Bronwyn (Nazanin Boniadi) and Arondir (Ismael Cruz Cordova)
There’s a thread of The Rings of Power set in the southern part of Middle-earth, where the Elves and humans are in constant tension — and the human healer Bronwyn and Elf patroller Arondir fall in love. “We liked the idea of a Romeo and Juliet forbidden love,” Payne said, pointing out that the LOTR films already explored the romance of the human Aragorn and the Elf Arwen. “We’ve seen the human man with an Elf woman. What if we invert that?”
➼ The source: These two are entirely invented. There’s a reference in the appendixes to the difficulties of human-Elf relationships with regards to Aragorn and Arwen’s courtship, but Arondir and Bronwyn are their own thing. The mutual suspicion between Elves and humans in the Southlands is based on the fact that many humans fought for Morgoth in the previous era, and they feel suffocated by the patrolling Elves. “The thing that put all the different themes of the show together was the shadow of the war against Morgoth,” director J.A. Bayona said. “Everything is based on the relationship of each kingdom to that war.”
The New Worlds
The Rings of Power takes us to worlds that have not yet appeared onscreen but may be familiar to those who’ve read Tolkien closely. Like the places depicted in Peter Jackson’s films, The Rings of Power’s cities were created on location in New Zealand.
At home with the Dwarves in Khazad-dûm. In The Fellowship of the Ring, the characters travel through the abandoned Mines of Moria.
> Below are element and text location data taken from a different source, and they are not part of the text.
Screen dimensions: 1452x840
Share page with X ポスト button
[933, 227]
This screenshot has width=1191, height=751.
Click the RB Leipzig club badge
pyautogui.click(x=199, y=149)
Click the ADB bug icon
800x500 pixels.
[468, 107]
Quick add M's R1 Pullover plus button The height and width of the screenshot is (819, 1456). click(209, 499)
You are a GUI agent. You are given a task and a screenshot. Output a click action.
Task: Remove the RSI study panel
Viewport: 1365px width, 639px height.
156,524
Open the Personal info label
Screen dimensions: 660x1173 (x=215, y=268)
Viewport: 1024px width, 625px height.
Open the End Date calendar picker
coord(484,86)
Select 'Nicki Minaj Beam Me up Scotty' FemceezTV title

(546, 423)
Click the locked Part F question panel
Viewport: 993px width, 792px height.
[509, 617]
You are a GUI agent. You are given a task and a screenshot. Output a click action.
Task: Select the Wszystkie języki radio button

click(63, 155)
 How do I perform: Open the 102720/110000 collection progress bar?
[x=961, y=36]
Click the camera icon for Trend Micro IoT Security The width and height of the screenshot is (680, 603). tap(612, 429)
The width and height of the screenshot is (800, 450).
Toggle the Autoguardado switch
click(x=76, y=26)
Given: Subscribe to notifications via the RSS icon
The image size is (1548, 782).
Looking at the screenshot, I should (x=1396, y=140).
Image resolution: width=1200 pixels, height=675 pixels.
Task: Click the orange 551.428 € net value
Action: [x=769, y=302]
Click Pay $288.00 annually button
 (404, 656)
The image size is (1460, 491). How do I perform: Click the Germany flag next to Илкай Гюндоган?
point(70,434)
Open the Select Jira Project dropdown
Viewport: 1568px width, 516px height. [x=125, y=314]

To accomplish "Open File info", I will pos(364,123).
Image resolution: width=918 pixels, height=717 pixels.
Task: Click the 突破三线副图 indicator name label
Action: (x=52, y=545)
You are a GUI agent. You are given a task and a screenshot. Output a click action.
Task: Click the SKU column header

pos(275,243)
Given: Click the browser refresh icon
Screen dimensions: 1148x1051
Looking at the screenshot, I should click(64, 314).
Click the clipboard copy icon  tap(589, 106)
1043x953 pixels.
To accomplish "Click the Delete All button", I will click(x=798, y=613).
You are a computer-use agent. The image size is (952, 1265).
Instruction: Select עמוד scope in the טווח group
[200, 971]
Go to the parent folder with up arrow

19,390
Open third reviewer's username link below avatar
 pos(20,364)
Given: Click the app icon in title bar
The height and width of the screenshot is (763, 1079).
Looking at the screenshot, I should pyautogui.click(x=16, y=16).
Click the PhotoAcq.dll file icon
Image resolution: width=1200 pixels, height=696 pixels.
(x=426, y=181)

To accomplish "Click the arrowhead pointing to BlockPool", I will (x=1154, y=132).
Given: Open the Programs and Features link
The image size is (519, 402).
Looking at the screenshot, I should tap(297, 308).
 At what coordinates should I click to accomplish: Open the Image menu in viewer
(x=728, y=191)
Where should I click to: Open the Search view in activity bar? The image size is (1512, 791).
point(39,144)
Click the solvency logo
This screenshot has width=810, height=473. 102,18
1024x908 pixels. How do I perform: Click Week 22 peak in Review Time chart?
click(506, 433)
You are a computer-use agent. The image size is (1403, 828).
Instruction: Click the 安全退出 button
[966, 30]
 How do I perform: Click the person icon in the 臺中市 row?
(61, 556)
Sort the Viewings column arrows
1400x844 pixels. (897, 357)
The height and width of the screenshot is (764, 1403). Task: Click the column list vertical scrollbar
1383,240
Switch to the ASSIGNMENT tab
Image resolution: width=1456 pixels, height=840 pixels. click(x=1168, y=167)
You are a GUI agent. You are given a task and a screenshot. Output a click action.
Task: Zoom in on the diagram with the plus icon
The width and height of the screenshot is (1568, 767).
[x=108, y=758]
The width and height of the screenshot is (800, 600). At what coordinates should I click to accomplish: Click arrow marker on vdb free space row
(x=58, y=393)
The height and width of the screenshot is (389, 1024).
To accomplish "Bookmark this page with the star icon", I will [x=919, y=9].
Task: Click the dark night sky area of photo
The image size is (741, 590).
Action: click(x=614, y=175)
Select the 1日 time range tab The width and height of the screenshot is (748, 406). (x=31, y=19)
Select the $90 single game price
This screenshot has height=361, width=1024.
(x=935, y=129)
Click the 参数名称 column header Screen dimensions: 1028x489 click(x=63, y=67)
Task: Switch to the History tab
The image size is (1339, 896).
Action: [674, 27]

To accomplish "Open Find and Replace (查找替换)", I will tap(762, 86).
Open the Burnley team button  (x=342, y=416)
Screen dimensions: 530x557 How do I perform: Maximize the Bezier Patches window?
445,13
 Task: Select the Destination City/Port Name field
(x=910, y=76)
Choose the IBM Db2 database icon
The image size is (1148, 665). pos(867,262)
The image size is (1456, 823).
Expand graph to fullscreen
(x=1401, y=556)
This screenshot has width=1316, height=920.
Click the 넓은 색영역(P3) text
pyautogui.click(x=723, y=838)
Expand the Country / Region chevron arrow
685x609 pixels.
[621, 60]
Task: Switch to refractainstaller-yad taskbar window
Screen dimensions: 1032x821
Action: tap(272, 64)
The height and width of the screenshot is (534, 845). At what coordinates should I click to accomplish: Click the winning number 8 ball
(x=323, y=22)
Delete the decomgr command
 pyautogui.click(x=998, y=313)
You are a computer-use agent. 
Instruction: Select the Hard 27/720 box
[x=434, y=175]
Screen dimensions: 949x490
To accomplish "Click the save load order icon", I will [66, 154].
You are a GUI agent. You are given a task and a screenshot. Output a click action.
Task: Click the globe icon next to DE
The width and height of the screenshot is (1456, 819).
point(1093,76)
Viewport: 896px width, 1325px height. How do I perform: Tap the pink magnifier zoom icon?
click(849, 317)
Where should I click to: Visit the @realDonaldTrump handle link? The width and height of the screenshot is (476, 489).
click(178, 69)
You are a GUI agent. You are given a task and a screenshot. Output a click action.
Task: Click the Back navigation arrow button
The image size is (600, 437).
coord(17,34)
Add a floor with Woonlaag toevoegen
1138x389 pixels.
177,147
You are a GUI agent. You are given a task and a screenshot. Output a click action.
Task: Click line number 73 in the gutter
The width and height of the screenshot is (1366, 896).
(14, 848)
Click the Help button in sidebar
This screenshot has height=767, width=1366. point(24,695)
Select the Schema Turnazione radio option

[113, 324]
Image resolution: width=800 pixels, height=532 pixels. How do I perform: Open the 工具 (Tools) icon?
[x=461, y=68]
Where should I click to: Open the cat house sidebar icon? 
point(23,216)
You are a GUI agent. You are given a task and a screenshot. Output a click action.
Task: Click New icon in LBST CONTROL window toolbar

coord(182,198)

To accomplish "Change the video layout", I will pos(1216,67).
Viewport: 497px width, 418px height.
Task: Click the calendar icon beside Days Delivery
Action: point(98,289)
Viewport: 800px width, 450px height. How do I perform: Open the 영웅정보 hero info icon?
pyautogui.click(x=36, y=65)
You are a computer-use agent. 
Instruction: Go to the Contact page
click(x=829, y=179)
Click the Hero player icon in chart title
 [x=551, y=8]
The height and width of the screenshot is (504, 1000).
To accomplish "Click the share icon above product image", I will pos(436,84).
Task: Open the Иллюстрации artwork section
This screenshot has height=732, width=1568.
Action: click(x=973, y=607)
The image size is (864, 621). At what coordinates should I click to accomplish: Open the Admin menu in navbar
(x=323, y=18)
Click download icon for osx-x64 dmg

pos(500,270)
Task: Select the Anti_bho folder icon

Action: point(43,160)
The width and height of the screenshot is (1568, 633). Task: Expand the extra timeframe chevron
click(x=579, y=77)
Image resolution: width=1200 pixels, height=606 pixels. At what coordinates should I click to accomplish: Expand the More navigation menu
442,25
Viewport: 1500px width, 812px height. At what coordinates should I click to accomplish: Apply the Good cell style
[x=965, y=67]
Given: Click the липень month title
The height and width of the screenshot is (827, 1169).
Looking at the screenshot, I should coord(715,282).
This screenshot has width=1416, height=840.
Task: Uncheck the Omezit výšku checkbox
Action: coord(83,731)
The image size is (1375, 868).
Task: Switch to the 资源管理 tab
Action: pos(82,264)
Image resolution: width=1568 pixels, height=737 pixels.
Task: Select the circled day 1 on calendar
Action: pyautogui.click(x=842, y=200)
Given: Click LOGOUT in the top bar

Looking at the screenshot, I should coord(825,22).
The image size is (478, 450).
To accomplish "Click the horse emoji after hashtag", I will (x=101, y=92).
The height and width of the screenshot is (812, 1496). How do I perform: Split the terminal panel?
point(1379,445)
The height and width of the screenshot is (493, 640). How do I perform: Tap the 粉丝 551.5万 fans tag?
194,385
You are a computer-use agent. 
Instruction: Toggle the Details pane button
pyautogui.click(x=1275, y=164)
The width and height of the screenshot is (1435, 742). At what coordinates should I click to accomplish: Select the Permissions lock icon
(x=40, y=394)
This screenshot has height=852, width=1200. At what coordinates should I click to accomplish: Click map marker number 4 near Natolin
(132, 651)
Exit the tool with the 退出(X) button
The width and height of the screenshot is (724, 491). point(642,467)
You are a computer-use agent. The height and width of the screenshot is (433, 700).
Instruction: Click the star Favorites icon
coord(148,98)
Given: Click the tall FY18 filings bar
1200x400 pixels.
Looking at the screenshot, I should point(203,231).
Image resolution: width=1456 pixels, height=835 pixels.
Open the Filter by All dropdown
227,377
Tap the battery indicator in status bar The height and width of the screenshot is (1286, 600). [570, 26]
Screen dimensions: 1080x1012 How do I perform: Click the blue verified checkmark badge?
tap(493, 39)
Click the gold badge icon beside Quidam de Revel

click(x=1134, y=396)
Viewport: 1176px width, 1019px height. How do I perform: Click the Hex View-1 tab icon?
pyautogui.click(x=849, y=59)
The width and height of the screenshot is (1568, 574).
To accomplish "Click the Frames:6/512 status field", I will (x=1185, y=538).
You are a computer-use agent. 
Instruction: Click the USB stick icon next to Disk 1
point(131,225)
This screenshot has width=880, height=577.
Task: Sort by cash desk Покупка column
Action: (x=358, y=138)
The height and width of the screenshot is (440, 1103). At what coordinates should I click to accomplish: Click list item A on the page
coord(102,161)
Back in the Second Age, this place was known as Khazad-dûm, a thriving Dwarf community and home to their mining operations. In The Rings of Power, we see the splendor of that empire before it collapsed when the Dwarves dug too deeply. The series portrays a warmer, cozier side to the Dwarves than seen in the films, and introduces a major female Dwarf character, Princess Disa (Sophia Nomvete). In the appendixes, Tolkien notes there’s a common myth that female Dwarves don’t exist because they don’t travel abroad much and look a lot like male Dwarves.
Númenor, a.k.a. Tolkien’s Atlantis. Tolkien writes about a legendary human kingdom on its own island that, by the Third Age, has sunk into the ocean. The Rings of Power builds Númenor in all its splendor: Avery, the production designer, incorporated elements of Greco-Roman architecture into the city as well as canals in reference to a Tolkien correspondence in which he offhandedly compares the city to Venice. Some designs were their own invention: “We came up with a specific Númenorian bottle-arch form that we used a lot,” Avery said, “and a specific column shape different from any historical reference.” Nothing Doric, Ionic, or Corinthian here.
Valinor, Elven paradise. Also known as the Undying Lands, this is a peaceful realm across the sea to the west of Middle-earth where the Elves originated. It’s also where they sail to after leaving Middle-earth, as seen in The Return of the King. The Rings of Power starts with a flashback to Galadriel’s youth there, offering a glimpse of the trees Laurelin (the sun) and Telperion (the moon) before Morgoth destroyed them. These events are touched on in the appendixes of The Lord of the Rings and described in detail in The Silmarillion, Tolkien’s giant compendium of myths and legends that largely focuses on the First Age, and also describes the fall of Númenor. Amazon doesn’t have the rights to The Silmarillion, so the creators of The Rings of Power could write material that “harmonizes” with the descriptions of events in The Silmarillion but neither directly adapts nor contradicts them. “We have to do a very delicate dance,” Payne said.